Please check the appropriate box below, so that we, The United States Government, know why you chose to vote in the most recent election last Tuesday. Your answer will remain strictly confidential.*

? Guilt.

? A particularly factual attack ad.

? Free chocolate macadamia nut cookies from the local PTA!

? No football on Tuesday. (MOST POPULAR OPTION)

? You slowed down when you saw Henderson Dental's 40-foot tall political billboard. Then you Googled the candidate's platform and finally decided to make an illegal U-turn and go vote. All while holding up traffic on County Road E. ASSHOLE!

? To get the stupid sticker so Margaret from the office will shut up about "Civic Duty."
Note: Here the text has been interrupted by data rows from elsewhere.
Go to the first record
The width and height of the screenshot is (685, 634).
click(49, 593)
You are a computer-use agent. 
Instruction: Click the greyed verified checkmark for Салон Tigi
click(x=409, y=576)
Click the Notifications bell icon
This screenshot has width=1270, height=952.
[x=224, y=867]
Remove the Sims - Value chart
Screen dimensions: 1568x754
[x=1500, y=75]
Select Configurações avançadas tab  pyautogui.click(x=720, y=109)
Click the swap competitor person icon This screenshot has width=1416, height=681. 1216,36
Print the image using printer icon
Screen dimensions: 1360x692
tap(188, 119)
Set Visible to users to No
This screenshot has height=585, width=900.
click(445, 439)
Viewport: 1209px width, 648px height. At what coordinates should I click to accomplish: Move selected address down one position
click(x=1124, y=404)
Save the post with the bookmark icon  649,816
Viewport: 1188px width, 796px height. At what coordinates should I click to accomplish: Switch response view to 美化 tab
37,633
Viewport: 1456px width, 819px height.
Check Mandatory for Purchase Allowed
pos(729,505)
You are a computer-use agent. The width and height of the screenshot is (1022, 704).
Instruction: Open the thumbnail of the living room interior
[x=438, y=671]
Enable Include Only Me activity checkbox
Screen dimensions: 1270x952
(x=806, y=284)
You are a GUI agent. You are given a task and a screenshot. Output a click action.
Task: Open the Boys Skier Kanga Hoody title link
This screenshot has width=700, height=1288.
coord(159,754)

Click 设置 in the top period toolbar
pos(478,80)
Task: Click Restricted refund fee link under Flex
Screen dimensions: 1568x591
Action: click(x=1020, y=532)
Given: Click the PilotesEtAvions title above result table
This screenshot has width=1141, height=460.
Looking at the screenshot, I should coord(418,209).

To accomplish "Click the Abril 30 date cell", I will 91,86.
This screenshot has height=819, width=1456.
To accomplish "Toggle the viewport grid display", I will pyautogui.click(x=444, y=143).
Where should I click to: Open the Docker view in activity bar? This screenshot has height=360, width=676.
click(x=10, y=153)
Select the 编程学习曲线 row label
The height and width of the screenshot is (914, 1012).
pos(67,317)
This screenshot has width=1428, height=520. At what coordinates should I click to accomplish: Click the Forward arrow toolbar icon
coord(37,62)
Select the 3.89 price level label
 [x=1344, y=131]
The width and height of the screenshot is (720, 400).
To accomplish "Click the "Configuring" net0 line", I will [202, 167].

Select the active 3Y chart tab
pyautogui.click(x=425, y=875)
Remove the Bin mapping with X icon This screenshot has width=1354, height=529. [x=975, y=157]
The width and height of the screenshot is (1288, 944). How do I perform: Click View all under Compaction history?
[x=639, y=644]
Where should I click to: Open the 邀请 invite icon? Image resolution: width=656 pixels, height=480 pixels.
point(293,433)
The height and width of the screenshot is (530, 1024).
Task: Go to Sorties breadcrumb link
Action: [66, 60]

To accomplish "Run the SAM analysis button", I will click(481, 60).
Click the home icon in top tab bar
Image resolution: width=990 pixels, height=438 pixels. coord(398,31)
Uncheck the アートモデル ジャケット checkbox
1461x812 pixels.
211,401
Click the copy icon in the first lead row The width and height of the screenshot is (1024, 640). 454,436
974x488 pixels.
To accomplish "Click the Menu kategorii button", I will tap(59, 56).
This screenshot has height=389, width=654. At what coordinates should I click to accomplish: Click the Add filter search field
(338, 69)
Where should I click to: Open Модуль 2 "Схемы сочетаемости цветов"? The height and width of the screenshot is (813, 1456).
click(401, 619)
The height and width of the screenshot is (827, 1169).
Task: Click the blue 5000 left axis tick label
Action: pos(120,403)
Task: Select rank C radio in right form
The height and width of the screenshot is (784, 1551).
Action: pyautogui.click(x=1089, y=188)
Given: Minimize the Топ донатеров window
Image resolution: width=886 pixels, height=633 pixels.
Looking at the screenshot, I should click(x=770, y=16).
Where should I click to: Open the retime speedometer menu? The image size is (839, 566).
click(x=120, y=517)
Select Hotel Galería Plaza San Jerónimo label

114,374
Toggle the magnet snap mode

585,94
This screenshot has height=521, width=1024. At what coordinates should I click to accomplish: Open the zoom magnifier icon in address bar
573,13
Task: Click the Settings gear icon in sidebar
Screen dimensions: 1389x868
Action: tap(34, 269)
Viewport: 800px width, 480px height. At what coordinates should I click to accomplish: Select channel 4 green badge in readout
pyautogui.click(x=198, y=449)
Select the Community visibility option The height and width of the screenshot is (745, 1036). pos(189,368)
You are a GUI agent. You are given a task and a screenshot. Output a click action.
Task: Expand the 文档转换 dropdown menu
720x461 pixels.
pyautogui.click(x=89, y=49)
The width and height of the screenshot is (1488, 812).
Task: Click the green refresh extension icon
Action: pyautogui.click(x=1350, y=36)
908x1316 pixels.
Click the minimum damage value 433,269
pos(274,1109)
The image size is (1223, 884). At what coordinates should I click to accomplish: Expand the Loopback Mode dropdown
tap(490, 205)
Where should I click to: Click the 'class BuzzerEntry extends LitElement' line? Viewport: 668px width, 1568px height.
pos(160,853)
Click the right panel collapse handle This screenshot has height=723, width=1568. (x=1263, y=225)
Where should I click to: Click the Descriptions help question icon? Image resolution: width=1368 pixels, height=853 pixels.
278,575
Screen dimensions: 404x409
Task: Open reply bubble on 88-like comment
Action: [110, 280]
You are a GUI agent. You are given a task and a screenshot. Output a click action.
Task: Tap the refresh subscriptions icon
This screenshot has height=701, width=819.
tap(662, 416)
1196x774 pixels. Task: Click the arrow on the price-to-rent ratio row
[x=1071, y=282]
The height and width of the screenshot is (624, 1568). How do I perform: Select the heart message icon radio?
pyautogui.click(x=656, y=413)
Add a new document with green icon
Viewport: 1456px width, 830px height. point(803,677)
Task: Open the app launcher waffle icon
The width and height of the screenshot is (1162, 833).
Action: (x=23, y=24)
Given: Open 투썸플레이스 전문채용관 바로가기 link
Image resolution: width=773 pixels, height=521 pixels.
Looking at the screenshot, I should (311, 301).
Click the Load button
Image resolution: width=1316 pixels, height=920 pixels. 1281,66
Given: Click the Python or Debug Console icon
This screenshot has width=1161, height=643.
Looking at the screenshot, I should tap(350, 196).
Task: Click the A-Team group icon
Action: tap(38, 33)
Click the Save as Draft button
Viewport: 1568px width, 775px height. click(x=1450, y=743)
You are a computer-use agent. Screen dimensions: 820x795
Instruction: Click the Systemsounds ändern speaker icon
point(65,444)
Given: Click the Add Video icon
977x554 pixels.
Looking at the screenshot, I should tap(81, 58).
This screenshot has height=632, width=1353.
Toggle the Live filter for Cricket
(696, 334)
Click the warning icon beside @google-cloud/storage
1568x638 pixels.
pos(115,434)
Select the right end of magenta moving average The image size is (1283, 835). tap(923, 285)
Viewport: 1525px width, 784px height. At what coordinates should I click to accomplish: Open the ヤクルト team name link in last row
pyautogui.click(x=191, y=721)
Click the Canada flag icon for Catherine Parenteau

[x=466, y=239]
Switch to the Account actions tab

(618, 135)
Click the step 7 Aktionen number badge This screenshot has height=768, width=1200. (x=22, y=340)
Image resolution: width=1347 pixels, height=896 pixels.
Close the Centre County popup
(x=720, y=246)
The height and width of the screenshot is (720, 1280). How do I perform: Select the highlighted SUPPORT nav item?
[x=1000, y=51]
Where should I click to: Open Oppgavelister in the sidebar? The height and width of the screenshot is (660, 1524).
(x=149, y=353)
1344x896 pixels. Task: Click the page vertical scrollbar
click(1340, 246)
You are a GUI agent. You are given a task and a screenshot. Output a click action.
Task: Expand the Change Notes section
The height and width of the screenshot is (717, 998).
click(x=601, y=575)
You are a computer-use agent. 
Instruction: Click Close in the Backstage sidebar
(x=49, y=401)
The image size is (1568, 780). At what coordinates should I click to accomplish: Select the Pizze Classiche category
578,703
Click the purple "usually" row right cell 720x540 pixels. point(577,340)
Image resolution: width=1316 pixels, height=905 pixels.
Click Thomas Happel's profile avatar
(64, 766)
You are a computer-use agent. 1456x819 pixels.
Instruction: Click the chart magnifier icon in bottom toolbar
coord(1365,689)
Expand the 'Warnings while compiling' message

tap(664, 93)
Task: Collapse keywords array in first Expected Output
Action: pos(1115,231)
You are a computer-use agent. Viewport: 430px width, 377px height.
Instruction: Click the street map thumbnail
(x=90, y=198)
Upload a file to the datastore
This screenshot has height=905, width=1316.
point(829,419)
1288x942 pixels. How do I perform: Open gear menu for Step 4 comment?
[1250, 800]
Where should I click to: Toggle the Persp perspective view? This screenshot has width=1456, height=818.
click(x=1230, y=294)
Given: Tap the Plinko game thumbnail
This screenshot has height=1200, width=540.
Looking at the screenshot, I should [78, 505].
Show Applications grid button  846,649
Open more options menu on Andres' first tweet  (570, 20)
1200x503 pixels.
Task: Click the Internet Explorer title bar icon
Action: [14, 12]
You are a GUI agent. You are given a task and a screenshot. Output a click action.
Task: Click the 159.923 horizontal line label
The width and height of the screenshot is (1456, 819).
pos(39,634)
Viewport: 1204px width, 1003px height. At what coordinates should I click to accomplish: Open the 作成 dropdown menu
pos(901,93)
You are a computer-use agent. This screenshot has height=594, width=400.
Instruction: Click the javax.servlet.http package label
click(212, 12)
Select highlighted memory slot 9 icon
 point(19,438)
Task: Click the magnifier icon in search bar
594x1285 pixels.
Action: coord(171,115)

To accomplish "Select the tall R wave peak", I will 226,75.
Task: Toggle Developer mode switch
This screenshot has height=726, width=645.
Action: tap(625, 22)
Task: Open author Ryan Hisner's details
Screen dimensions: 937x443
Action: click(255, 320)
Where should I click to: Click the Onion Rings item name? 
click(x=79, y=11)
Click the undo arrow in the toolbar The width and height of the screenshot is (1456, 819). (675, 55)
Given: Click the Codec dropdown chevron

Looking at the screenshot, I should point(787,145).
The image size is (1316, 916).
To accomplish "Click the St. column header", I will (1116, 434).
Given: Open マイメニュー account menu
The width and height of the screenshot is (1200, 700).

? Writing in "Pee Wee Herman" makes you feel alive once every two years. Sometimes four years when the election cycles line up that way 🙁 🙁

? To flirt with vulnerable wives who recently engaged in vicious political arguments with their husbands.

? You thought this was the Lays "Do Us a Flavor" vote.

? The voting booth is a nice, safe place to cry.

? Civics 301 extra credit.

? Stacy wants an Instagram of the hilarious title, "Clark County Judge Harry Dixon."

? You want to get video of an elected official committing the most hilarious gaffes for you to watch over and over at work.

Judge Harry Dixon has a big dictionary
Judge Harry Dixon also has a big dixionary.

*Maybe. Well, probably. I mean, unless we can find a good reason to use it against you. Not YOU, personally, per se, just you as a collective citizenry.